··· Passage given ···

Comedy can be understood as a link between ancient times and today. With the help of Roman comedy, we can investigate the daily lives of the ancients as acted out by different characters from different social groups. We can understand how slaves were perceived by their masters and others. Furthermore, we can study which personality traits used for slave characters were chosen to be shown to the audience. Slave characters were often clever speculators, rebels, and problem solvers, but they were also objects of ridicule to be mocked and laughed at by the crowd in the theatre!
Slaves in Ancient Roman Comedy: Giving a Voice to the Voiceless
As the Romans began to adopt Greek traditions, they developed a fascination with the theatre, a major source of entertainment. In ancient Roman literary sources, slaves appear in agricultural manuals or else remain silent, almost invisible observers. Varro (Res Rustica 1.17) defined slaves as instrumentum vocale or “talking tools”.

··· Record extracts ···

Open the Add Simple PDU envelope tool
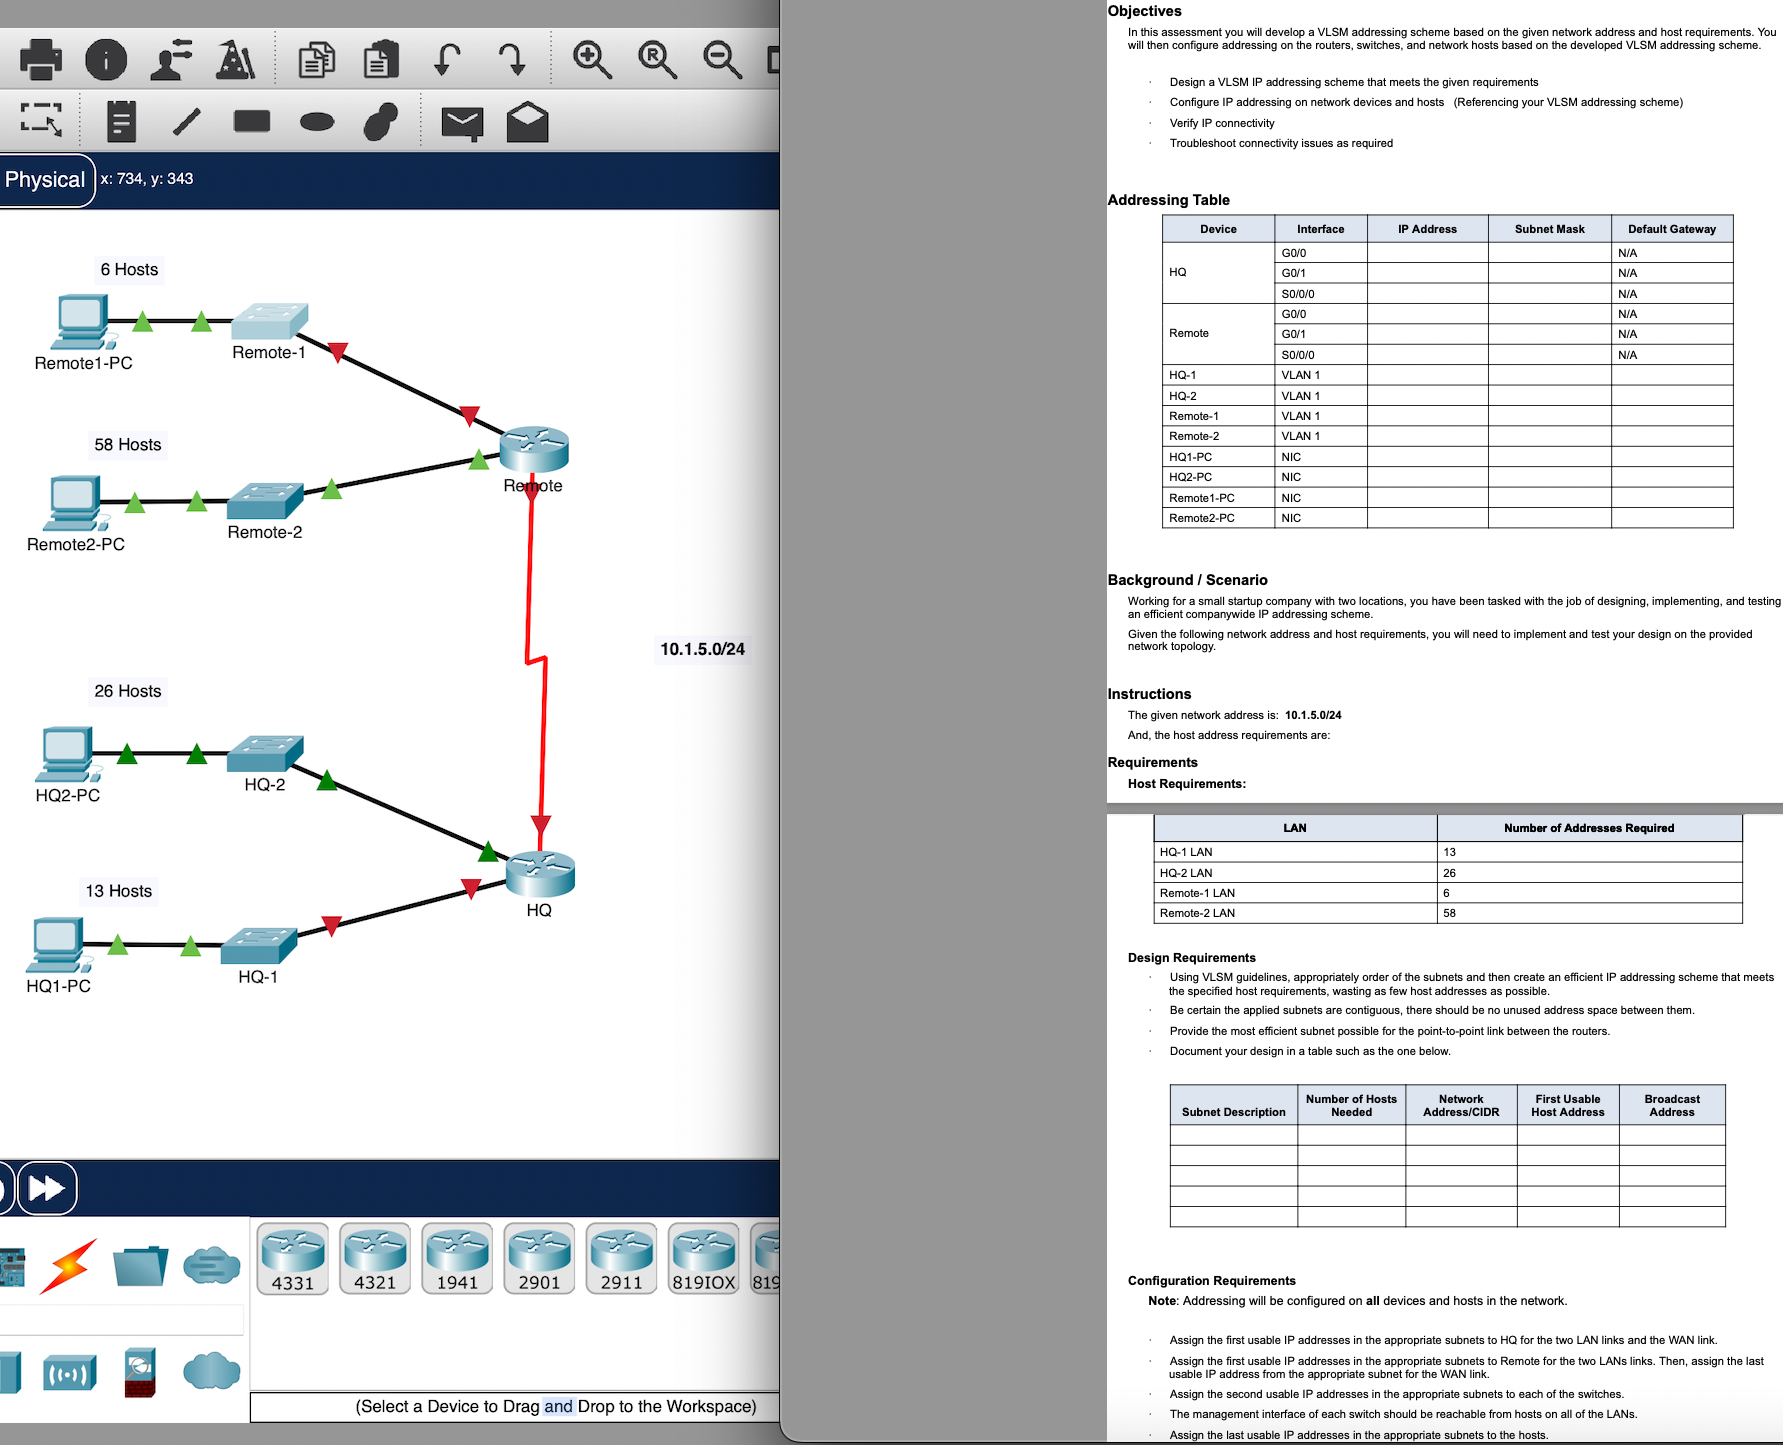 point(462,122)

···
··· Record extracts ···

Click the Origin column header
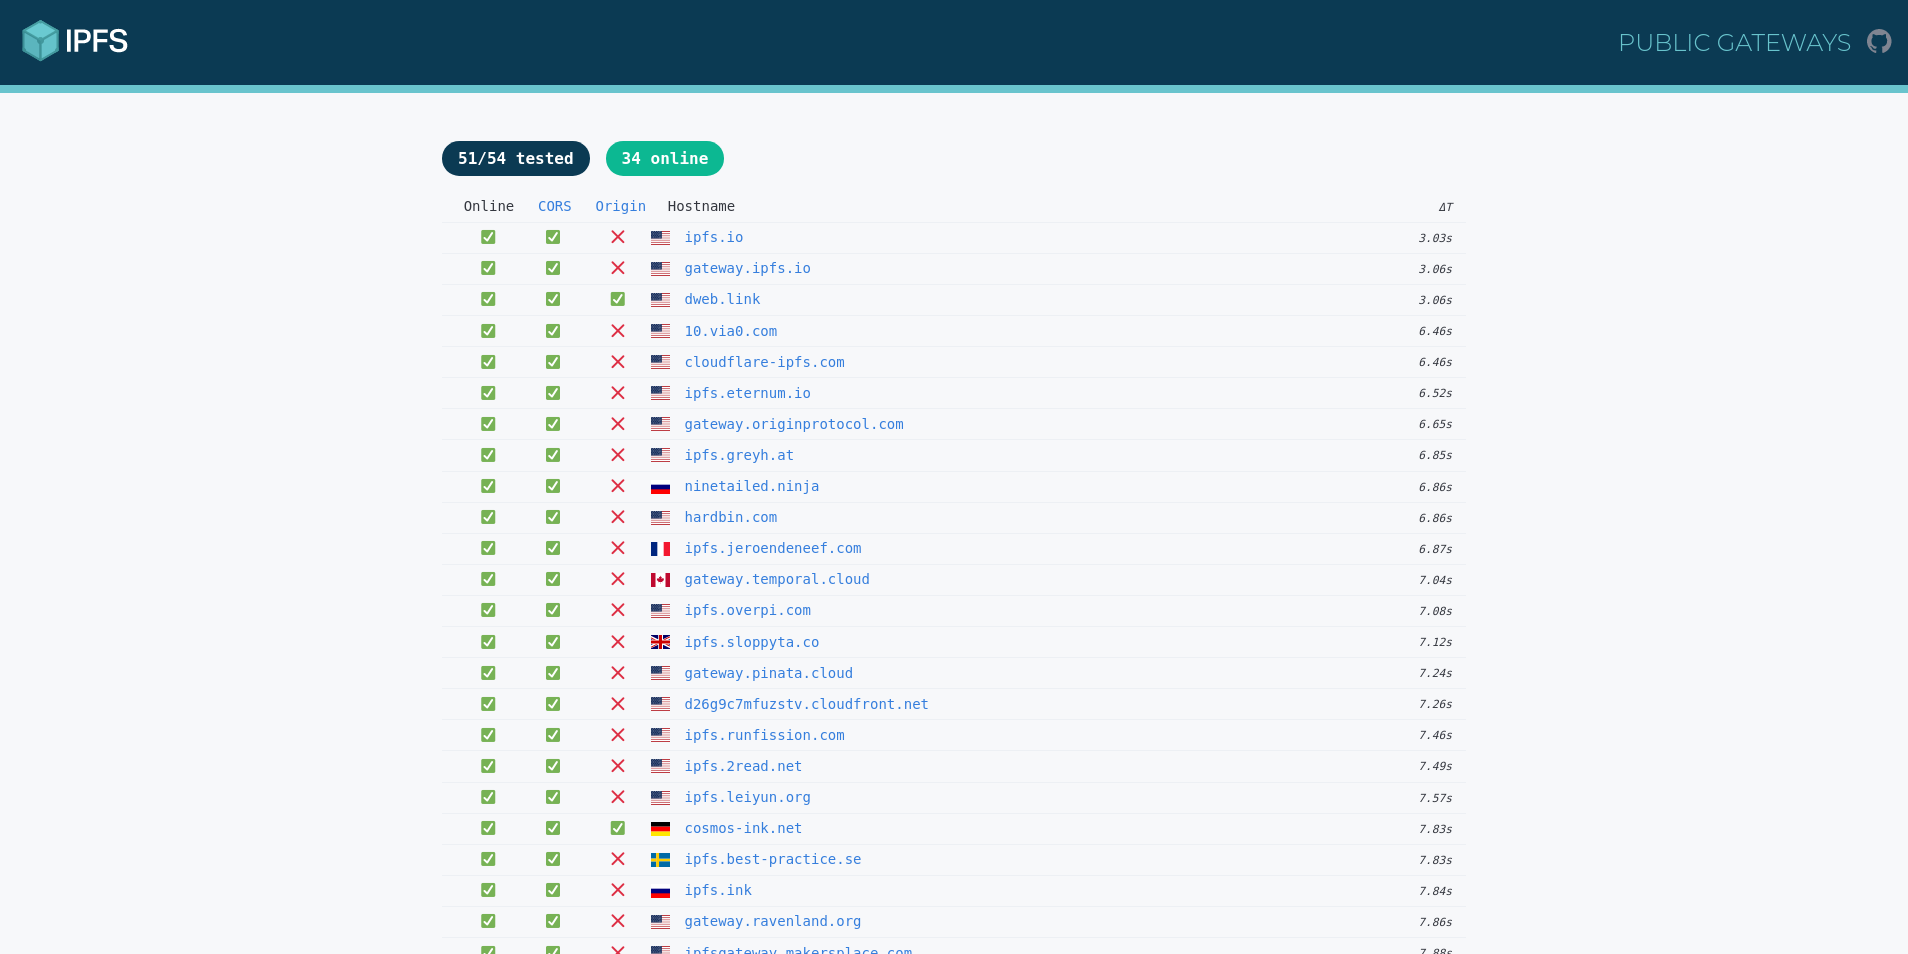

···

Task requirements:
**A.** Rewrite the paragraph of the passage on Roman comedy that begins "Comedy can be understood" as a short bulleted list that keeps its main facts.
**B.** Please reproduce word for word everything in the passage on Roman comedy from "Comedy can be" down to "in the theatre!".
The rows have nothing to do with the passage on Roman comedy.

Outputs by task:
**A.**
- Comedy links ancient times with today.
- Roman comedy shows the daily lives of the ancients through characters from different social groups.
- It reveals how masters and others perceived slaves.
- It shows which personality traits of slave characters were presented to the audience.
- Slave characters were often clever speculators, rebels, and problem solvers, but also objects of ridicule mocked by the theater crowd.

**B.**
Comedy can be understood as a link between ancient times and today. With the help of Roman comedy, we can investigate the daily lives of the ancients as acted out by different characters from different social groups. We can understand how slaves were perceived by their masters and others. Furthermore, we can study which personality traits used for slave characters were chosen to be shown to the audience. Slave characters were often clever speculators, rebels, and problem solvers, but they were also objects of ridicule to be mocked and laughed at by the crowd in the theatre!